Extracted records:
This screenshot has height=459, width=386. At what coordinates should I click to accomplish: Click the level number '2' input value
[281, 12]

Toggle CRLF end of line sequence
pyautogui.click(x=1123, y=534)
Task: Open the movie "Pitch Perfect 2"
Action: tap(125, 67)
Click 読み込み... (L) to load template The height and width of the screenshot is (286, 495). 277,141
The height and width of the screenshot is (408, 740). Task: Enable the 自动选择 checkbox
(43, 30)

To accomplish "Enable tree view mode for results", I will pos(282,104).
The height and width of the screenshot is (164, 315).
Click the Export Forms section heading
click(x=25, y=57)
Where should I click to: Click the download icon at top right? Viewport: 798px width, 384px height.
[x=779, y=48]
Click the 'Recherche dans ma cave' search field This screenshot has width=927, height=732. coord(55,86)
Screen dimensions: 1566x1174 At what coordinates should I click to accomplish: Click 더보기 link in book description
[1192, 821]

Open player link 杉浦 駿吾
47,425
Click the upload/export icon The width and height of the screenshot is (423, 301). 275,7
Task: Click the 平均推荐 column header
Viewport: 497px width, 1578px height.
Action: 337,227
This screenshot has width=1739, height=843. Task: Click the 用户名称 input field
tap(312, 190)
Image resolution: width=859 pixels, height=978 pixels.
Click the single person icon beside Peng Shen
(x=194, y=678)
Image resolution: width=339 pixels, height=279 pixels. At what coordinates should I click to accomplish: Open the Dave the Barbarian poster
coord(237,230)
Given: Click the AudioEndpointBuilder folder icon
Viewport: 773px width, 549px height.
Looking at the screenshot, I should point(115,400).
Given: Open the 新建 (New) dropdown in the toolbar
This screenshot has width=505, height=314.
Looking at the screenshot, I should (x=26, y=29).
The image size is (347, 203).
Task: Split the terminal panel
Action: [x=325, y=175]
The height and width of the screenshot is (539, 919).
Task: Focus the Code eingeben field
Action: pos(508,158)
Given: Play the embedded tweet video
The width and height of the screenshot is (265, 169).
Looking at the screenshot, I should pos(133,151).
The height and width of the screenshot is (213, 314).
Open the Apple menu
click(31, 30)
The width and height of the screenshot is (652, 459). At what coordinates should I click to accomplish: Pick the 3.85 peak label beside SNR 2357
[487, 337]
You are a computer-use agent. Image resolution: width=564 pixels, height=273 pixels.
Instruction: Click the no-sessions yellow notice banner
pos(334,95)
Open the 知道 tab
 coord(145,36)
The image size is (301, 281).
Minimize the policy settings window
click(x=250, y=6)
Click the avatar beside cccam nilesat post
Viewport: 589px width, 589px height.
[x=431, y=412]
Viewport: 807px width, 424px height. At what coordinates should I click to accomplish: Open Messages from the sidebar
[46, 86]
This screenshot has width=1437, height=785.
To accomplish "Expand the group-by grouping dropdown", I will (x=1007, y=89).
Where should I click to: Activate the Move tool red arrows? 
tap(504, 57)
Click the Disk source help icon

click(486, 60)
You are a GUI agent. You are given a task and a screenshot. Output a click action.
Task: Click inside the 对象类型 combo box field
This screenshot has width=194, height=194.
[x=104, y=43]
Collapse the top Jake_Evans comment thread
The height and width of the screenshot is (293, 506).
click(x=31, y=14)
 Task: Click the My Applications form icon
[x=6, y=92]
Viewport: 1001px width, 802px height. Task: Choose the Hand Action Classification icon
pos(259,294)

WORK TO BE COMPLETED — Copy each line above holding "agent".

RESPONSE BELOW —
You are a computer-use agent. Image resolution: width=564 pixels, height=273 pixels.
You are a GUI agent. You are given a task and a screenshot. Output a click action.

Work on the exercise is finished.